**Work to do**
In the rows below, swap each "diskette icon" for "floppy disk icon" and reproduce every line otherwise as it stands.

**Material for the task**
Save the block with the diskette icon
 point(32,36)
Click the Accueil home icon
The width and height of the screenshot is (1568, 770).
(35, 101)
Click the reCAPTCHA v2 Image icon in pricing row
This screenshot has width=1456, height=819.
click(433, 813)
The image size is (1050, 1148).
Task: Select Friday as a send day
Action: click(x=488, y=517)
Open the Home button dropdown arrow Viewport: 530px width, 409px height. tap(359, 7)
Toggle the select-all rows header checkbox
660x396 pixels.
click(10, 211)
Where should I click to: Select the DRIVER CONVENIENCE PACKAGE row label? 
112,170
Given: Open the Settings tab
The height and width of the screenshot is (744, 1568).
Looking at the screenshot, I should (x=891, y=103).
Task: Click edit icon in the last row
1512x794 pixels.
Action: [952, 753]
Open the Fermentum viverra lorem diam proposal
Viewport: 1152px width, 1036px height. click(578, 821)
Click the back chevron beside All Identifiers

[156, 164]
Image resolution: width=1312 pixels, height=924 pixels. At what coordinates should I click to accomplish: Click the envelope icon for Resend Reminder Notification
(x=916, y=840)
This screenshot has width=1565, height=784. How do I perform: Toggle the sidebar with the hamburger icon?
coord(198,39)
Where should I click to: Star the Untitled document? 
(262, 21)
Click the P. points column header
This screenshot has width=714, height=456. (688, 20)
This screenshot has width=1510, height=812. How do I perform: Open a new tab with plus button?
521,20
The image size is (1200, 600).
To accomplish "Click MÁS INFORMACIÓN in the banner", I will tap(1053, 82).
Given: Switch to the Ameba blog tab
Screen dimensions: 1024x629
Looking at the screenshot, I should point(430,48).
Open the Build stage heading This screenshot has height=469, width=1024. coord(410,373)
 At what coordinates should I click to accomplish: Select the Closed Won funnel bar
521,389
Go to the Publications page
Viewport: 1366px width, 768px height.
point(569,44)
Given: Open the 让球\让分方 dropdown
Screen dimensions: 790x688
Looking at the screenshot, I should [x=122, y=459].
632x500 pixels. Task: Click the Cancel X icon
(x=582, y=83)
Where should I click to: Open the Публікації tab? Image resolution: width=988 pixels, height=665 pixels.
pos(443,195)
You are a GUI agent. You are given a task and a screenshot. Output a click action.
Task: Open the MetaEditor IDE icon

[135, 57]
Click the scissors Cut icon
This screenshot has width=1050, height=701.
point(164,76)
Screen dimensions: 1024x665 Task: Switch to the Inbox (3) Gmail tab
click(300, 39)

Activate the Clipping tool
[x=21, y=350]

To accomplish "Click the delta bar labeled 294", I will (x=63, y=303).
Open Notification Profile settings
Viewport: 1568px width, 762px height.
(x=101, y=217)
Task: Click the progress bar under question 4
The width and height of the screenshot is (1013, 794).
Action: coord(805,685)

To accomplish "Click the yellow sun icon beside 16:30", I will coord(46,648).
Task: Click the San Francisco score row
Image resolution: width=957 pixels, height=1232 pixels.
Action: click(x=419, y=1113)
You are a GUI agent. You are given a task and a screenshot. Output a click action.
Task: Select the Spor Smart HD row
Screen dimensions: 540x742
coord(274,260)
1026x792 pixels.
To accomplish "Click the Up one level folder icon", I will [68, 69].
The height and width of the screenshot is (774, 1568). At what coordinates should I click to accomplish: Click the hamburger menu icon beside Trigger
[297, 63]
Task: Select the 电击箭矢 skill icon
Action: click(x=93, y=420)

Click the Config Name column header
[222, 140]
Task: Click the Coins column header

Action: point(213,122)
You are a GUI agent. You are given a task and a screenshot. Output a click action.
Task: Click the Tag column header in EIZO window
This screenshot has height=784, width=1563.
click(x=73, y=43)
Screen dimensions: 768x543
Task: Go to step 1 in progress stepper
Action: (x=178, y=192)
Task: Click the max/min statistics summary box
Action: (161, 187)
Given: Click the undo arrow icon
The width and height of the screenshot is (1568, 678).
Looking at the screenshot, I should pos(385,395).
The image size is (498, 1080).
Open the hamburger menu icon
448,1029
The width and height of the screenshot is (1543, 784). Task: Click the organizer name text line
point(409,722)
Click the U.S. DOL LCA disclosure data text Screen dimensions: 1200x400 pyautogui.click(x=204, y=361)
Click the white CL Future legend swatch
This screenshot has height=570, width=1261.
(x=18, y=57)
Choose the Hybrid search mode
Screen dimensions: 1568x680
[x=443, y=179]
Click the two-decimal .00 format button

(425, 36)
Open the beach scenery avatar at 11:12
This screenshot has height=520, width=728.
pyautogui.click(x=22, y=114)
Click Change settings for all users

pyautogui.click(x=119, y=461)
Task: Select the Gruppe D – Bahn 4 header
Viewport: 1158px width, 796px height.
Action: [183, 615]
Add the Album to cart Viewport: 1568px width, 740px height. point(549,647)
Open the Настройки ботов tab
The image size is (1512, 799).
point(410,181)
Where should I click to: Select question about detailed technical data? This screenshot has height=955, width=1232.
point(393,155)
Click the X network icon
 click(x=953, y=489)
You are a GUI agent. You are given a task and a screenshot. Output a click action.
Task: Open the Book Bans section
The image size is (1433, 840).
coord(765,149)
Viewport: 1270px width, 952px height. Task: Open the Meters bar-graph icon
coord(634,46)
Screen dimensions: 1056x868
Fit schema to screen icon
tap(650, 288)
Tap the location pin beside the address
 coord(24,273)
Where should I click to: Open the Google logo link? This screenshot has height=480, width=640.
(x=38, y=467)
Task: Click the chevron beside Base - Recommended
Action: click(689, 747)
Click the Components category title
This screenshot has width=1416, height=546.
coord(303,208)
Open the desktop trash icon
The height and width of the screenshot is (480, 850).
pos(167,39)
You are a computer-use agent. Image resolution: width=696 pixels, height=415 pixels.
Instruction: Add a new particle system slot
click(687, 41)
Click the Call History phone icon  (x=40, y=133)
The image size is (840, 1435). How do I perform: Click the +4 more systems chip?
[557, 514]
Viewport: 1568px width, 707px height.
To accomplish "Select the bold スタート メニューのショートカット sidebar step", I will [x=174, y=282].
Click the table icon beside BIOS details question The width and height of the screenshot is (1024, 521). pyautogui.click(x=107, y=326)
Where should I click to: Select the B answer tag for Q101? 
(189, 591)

**Written answer**
Save the block with the floppy disk icon
 point(32,36)
Click the Accueil home icon
The width and height of the screenshot is (1568, 770).
(35, 101)
Click the reCAPTCHA v2 Image icon in pricing row
This screenshot has width=1456, height=819.
click(433, 813)
The image size is (1050, 1148).
Task: Select Friday as a send day
Action: click(x=488, y=517)
Open the Home button dropdown arrow Viewport: 530px width, 409px height. tap(359, 7)
Toggle the select-all rows header checkbox
660x396 pixels.
click(10, 211)
Where should I click to: Select the DRIVER CONVENIENCE PACKAGE row label? 
112,170
Given: Open the Settings tab
The height and width of the screenshot is (744, 1568).
Looking at the screenshot, I should (x=891, y=103).
Task: Click edit icon in the last row
1512x794 pixels.
Action: [952, 753]
Open the Fermentum viverra lorem diam proposal
Viewport: 1152px width, 1036px height. click(578, 821)
Click the back chevron beside All Identifiers

[156, 164]
Image resolution: width=1312 pixels, height=924 pixels. At what coordinates should I click to accomplish: Click the envelope icon for Resend Reminder Notification
(x=916, y=840)
This screenshot has width=1565, height=784. How do I perform: Toggle the sidebar with the hamburger icon?
coord(198,39)
Where should I click to: Star the Untitled document? 
(262, 21)
Click the P. points column header
This screenshot has width=714, height=456. (688, 20)
This screenshot has width=1510, height=812. How do I perform: Open a new tab with plus button?
521,20
The image size is (1200, 600).
To accomplish "Click MÁS INFORMACIÓN in the banner", I will tap(1053, 82).
Given: Switch to the Ameba blog tab
Screen dimensions: 1024x629
Looking at the screenshot, I should point(430,48).
Open the Build stage heading This screenshot has height=469, width=1024. coord(410,373)
 At what coordinates should I click to accomplish: Select the Closed Won funnel bar
521,389
Go to the Publications page
Viewport: 1366px width, 768px height.
point(569,44)
Given: Open the 让球\让分方 dropdown
Screen dimensions: 790x688
Looking at the screenshot, I should [x=122, y=459].
632x500 pixels. Task: Click the Cancel X icon
(x=582, y=83)
Where should I click to: Open the Публікації tab? Image resolution: width=988 pixels, height=665 pixels.
pos(443,195)
You are a GUI agent. You are given a task and a screenshot. Output a click action.
Task: Open the MetaEditor IDE icon

[135, 57]
Click the scissors Cut icon
This screenshot has width=1050, height=701.
point(164,76)
Screen dimensions: 1024x665 Task: Switch to the Inbox (3) Gmail tab
click(300, 39)

Activate the Clipping tool
[x=21, y=350]

To accomplish "Click the delta bar labeled 294", I will (x=63, y=303).
Open Notification Profile settings
Viewport: 1568px width, 762px height.
(x=101, y=217)
Task: Click the progress bar under question 4
The width and height of the screenshot is (1013, 794).
Action: coord(805,685)

To accomplish "Click the yellow sun icon beside 16:30", I will coord(46,648).
Task: Click the San Francisco score row
Image resolution: width=957 pixels, height=1232 pixels.
Action: click(x=419, y=1113)
You are a GUI agent. You are given a task and a screenshot. Output a click action.
Task: Select the Spor Smart HD row
Screen dimensions: 540x742
coord(274,260)
1026x792 pixels.
To accomplish "Click the Up one level folder icon", I will [68, 69].
The height and width of the screenshot is (774, 1568). At what coordinates should I click to accomplish: Click the hamburger menu icon beside Trigger
[297, 63]
Task: Select the 电击箭矢 skill icon
Action: click(x=93, y=420)

Click the Config Name column header
[222, 140]
Task: Click the Coins column header

Action: point(213,122)
You are a GUI agent. You are given a task and a screenshot. Output a click action.
Task: Click the Tag column header in EIZO window
This screenshot has height=784, width=1563.
click(x=73, y=43)
Screen dimensions: 768x543
Task: Go to step 1 in progress stepper
Action: (x=178, y=192)
Task: Click the max/min statistics summary box
Action: (161, 187)
Given: Click the undo arrow icon
The width and height of the screenshot is (1568, 678).
Looking at the screenshot, I should pos(385,395).
The image size is (498, 1080).
Open the hamburger menu icon
448,1029
The width and height of the screenshot is (1543, 784). Task: Click the organizer name text line
point(409,722)
Click the U.S. DOL LCA disclosure data text Screen dimensions: 1200x400 pyautogui.click(x=204, y=361)
Click the white CL Future legend swatch
This screenshot has height=570, width=1261.
(x=18, y=57)
Choose the Hybrid search mode
Screen dimensions: 1568x680
[x=443, y=179]
Click the two-decimal .00 format button

(425, 36)
Open the beach scenery avatar at 11:12
This screenshot has height=520, width=728.
pyautogui.click(x=22, y=114)
Click Change settings for all users

pyautogui.click(x=119, y=461)
Task: Select the Gruppe D – Bahn 4 header
Viewport: 1158px width, 796px height.
Action: [183, 615]
Add the Album to cart Viewport: 1568px width, 740px height. point(549,647)
Open the Настройки ботов tab
The image size is (1512, 799).
point(410,181)
Where should I click to: Select question about detailed technical data? This screenshot has height=955, width=1232.
point(393,155)
Click the X network icon
 click(x=953, y=489)
You are a GUI agent. You are given a task and a screenshot. Output a click action.
Task: Open the Book Bans section
The image size is (1433, 840).
coord(765,149)
Viewport: 1270px width, 952px height. Task: Open the Meters bar-graph icon
coord(634,46)
Screen dimensions: 1056x868
Fit schema to screen icon
tap(650, 288)
Tap the location pin beside the address
 coord(24,273)
Where should I click to: Open the Google logo link? This screenshot has height=480, width=640.
(x=38, y=467)
Task: Click the chevron beside Base - Recommended
Action: click(689, 747)
Click the Components category title
This screenshot has width=1416, height=546.
coord(303,208)
Open the desktop trash icon
The height and width of the screenshot is (480, 850).
pos(167,39)
You are a computer-use agent. Image resolution: width=696 pixels, height=415 pixels.
Instruction: Add a new particle system slot
click(687, 41)
Click the Call History phone icon  (x=40, y=133)
The image size is (840, 1435). How do I perform: Click the +4 more systems chip?
[557, 514]
Viewport: 1568px width, 707px height.
To accomplish "Select the bold スタート メニューのショートカット sidebar step", I will [x=174, y=282].
Click the table icon beside BIOS details question The width and height of the screenshot is (1024, 521). pyautogui.click(x=107, y=326)
Where should I click to: Select the B answer tag for Q101? 
(189, 591)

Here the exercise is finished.